» **Data listing**:
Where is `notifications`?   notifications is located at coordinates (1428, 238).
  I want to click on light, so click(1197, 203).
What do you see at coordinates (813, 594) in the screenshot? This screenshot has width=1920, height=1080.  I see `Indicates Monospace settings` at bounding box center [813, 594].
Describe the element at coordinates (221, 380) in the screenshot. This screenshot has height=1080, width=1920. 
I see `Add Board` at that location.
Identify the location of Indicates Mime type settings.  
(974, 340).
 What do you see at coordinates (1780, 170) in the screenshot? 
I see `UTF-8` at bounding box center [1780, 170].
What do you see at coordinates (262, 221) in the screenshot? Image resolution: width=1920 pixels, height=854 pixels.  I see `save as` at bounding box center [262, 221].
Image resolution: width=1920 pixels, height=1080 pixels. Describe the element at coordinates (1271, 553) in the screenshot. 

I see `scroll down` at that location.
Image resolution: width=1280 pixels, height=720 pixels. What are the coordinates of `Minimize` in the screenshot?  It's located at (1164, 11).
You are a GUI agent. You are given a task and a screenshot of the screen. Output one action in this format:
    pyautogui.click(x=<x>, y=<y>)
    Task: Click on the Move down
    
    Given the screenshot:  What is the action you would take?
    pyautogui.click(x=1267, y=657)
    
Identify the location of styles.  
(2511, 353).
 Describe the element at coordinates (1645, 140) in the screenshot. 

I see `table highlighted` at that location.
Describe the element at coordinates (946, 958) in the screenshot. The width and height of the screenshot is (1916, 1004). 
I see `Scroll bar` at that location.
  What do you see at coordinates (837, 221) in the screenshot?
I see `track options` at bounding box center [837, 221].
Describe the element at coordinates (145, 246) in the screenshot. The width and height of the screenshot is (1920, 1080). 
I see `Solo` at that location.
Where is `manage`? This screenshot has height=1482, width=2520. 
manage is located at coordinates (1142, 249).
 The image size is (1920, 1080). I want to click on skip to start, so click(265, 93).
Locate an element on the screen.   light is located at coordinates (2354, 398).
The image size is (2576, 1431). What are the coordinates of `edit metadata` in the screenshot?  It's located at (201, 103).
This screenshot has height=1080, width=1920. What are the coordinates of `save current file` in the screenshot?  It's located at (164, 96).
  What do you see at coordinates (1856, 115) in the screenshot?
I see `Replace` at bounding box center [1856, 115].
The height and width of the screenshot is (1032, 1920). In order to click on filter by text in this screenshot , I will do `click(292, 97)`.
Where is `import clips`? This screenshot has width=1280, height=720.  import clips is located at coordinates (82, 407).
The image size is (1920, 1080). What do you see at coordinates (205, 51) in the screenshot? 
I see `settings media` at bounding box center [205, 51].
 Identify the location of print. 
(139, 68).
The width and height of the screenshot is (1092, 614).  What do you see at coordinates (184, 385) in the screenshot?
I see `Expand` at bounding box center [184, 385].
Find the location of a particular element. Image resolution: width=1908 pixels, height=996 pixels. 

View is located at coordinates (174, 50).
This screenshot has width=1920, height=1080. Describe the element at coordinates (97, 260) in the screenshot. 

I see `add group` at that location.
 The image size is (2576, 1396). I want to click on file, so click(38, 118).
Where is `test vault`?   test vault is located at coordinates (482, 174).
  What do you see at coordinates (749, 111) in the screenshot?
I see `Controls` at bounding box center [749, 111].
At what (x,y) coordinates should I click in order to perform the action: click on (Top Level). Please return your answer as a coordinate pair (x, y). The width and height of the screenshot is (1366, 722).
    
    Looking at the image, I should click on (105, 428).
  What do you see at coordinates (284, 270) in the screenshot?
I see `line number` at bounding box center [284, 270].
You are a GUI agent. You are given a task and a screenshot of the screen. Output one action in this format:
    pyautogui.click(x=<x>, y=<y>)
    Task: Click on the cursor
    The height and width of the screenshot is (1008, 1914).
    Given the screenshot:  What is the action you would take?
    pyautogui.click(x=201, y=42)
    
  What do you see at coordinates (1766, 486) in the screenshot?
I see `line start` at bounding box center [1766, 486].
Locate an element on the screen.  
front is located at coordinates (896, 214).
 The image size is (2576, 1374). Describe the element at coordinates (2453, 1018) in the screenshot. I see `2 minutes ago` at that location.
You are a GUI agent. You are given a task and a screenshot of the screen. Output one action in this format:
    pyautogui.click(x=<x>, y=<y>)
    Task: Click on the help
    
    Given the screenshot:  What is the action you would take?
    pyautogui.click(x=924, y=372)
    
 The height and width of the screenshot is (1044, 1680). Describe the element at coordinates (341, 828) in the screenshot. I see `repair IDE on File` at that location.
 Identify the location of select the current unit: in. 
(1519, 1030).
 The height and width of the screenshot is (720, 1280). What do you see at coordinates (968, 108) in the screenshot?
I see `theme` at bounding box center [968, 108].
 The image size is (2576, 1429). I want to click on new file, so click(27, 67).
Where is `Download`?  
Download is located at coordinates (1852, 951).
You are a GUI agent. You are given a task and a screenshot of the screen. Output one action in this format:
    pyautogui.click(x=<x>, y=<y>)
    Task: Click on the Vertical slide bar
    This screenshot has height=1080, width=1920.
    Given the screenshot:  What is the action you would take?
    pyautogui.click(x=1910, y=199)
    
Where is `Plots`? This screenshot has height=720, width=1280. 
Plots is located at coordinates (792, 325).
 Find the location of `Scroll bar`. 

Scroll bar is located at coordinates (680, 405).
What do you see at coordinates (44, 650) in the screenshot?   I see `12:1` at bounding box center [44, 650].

» **Objective**:
Pull together every line from the listing above that contains the string "Plots".

» **Response to the exercise**:
Where is `Plots`? This screenshot has height=720, width=1280. 
Plots is located at coordinates (792, 325).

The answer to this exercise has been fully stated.